The Atlantic Daily: The Question Is ...

Who can lead talks with North Korea? Who will be Trump’s next economic adviser? Plus, a newly published speech from Martin Luther King Jr. and more

South Korean security officials arrive at a military airport in Seongnam, South Korea, on March 6, 2018. (Song Kyung-Seok / Reuters)

What We’re Following

Talking’s Tough: How should Donald Trump’s administration approach North Korea’s reported offer to negotiate on its nuclear program? This week’s breakthrough might be merely an attempt to drive a wedge between Washington and Seoul, although that could be all the more reason to give direct diplomacy a try. If that happens, the president may have to resist the impulse to demand a full rollback of the program. Strategy aside, the diminished staff at the State Department leaves an immediate practical question: Who would lead the negotiations?

Economic Woes: The president’s plan to impose high tariffs on steel and aluminum has been so divisive among Republican leaders that it apparently prompted Gary Cohn, formerly Trump’s top economic adviser, to quit on Tuesday. Yet these leaders have long been out of touch with their party’s changing base regarding trade policy, Reihan Salam writes. For his part, Trump appears to have won his quarrel with Cohn—but now he’ll have to replace one of his most competent advisers. David Frum outlines the president’s choices.

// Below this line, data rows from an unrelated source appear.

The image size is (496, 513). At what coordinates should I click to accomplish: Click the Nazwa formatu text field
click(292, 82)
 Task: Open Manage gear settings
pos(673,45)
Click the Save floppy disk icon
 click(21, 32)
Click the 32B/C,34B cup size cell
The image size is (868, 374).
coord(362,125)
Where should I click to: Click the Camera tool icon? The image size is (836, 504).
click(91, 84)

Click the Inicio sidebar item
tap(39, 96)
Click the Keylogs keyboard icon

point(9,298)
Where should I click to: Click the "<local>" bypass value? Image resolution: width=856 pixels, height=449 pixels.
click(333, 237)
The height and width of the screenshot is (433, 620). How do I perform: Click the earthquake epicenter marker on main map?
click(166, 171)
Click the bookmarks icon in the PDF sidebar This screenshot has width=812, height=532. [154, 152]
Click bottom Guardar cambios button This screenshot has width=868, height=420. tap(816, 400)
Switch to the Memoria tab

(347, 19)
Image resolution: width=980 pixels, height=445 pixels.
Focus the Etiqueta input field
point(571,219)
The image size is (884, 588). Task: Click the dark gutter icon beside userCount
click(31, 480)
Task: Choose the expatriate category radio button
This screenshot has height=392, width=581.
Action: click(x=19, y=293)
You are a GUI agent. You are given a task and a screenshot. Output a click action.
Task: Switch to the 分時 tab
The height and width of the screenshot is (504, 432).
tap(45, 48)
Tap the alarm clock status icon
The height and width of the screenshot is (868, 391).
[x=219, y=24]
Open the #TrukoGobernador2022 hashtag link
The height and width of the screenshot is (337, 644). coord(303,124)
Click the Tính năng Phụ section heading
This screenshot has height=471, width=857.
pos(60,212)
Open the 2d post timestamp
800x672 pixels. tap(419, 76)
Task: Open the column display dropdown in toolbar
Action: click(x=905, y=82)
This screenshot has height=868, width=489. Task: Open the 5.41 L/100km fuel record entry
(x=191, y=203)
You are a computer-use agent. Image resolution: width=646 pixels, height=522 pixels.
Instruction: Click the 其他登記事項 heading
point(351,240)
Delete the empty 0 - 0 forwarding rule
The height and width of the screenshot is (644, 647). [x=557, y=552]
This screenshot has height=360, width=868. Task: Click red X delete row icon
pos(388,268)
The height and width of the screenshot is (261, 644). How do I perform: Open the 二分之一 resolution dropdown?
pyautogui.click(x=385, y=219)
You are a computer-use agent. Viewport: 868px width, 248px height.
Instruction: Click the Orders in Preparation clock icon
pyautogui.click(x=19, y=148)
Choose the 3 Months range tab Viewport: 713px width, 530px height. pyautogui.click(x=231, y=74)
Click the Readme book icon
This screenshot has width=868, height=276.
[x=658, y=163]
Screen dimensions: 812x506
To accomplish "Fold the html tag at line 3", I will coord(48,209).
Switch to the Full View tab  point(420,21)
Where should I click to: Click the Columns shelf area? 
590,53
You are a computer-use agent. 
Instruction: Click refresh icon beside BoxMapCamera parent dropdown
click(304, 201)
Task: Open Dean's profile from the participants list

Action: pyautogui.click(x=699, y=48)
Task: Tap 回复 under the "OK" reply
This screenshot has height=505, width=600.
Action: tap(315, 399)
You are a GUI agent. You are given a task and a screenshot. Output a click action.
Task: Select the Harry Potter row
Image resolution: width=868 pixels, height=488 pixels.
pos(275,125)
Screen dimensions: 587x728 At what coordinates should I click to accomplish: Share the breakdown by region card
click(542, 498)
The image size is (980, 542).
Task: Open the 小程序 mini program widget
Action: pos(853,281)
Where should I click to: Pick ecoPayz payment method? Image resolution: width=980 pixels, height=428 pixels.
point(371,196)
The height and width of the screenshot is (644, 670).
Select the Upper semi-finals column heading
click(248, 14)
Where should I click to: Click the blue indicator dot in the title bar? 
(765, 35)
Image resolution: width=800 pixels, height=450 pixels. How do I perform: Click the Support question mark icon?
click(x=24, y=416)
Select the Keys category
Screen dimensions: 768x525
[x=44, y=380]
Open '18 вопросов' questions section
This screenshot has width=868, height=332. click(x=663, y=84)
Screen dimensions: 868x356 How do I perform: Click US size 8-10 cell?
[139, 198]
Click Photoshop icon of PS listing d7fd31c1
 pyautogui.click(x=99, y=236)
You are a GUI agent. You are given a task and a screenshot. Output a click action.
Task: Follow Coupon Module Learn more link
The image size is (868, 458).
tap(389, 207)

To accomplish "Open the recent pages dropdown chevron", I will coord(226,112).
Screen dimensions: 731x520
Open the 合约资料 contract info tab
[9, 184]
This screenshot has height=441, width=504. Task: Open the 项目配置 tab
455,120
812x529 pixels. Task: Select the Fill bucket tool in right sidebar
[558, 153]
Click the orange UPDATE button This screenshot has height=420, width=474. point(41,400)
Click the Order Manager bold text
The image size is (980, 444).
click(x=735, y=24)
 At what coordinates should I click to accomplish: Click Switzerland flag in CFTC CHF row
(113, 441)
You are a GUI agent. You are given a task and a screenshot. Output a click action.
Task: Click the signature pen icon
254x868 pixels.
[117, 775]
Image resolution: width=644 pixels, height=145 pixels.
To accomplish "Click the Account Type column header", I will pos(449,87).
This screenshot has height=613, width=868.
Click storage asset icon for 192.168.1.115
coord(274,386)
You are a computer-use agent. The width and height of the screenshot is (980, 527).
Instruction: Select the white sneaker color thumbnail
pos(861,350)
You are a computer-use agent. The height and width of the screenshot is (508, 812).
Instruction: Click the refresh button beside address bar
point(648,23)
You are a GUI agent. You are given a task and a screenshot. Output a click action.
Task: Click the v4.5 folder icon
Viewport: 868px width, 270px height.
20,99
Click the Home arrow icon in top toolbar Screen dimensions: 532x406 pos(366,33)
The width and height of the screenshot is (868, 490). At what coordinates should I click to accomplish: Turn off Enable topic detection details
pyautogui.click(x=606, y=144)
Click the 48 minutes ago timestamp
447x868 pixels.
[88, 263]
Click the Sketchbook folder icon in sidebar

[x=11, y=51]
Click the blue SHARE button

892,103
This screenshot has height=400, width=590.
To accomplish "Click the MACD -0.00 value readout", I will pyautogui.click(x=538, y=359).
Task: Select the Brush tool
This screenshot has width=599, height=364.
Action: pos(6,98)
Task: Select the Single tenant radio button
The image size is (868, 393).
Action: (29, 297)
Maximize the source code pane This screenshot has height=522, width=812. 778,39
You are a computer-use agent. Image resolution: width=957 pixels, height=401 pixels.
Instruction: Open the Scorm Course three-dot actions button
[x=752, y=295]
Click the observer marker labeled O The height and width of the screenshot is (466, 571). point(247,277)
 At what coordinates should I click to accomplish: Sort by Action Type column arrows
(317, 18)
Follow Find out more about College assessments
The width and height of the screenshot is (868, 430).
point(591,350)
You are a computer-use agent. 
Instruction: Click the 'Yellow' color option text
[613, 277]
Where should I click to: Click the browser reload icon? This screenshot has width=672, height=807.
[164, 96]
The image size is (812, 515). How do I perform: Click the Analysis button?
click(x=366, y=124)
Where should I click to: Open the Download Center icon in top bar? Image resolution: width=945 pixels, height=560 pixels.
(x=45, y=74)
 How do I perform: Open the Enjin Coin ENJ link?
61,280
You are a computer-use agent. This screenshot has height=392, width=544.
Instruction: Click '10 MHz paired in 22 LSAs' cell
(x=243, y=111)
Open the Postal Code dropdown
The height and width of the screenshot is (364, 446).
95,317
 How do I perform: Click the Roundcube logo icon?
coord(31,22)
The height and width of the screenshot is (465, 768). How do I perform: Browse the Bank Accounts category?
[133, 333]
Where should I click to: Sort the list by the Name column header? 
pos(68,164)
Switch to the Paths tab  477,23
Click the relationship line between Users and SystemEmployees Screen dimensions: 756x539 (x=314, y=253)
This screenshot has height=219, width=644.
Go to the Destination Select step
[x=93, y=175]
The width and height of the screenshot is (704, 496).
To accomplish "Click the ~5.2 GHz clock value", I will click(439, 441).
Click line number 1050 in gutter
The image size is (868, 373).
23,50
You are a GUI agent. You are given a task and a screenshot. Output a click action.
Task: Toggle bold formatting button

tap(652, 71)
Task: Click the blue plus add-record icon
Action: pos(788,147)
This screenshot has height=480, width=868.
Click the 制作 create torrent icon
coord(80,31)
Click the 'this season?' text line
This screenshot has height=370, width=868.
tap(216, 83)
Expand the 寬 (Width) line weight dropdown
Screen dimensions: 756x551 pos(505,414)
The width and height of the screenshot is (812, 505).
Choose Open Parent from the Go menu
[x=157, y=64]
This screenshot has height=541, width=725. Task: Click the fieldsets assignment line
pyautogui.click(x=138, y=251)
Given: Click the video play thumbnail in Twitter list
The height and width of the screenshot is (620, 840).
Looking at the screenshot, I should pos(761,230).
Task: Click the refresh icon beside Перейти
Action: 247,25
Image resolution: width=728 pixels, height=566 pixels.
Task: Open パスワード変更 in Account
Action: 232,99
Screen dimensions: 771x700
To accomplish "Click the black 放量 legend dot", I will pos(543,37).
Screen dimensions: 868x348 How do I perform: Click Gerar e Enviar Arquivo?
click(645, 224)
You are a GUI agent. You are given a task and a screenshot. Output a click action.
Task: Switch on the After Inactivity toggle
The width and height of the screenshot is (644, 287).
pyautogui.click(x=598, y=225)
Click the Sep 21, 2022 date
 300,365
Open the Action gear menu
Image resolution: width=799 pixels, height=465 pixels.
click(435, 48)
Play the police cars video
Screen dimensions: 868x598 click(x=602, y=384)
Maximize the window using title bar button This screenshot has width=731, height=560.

Fantastic Powers: The heartwarming morals and crowd-pleasing plot of The Shape of Water led some critics to dismiss it as a “safe” choice at the Academy Awards. Yet the horror-inflected fantasy film is remarkably different from the Best Picture winners of past years, and its success points to change in the Academy. Another new work that could have a big impact in a genre that is often overlooked is Children of Blood and Bone. This young-adult debut by Tomi Adeyemi draws on West African mythology to tackle contemporary issues of race and power.


This ID card and checkbook showed Derek Alldred’s real name—but Thumper, the dog he used as a prop to con a girlfriend, wasn’t even his. Ariel Zambelich took these photos for our April feature on the women who teamed up to stop a serial con man.

Evening Read

On March 10, 1967, Martin Luther King Jr. spoke to a gathering of white politicians and black activists in Atlanta about what he called the “three major evils”—racism, poverty, and war:

Like a monstrous octopus it spreads its nagging prehensile tentacles into cities and hamlets and villages all over our nation. Some forty million of our brothers and sisters are poverty stricken, unable to gain the basic necessities of life. And so often we allow them to become invisible because our society’s so affluent that we don’t see the poor. Some of them are Mexican Americans. Some of them are Indians. Some are Puerto Ricans. Some are Appalachian whites. The vast majority are Negroes in proportion to their size in the population … Now there is nothing new about poverty. It’s been with us for years and centuries. What is new at this point though, is that we now have the resources, we now have the skills, we now have the techniques to get rid of poverty. And the question is whether our nation has the will …

You can find the full speech in our special issue on King’s legacy.

What Do You Know … About Science, Technology, and Health?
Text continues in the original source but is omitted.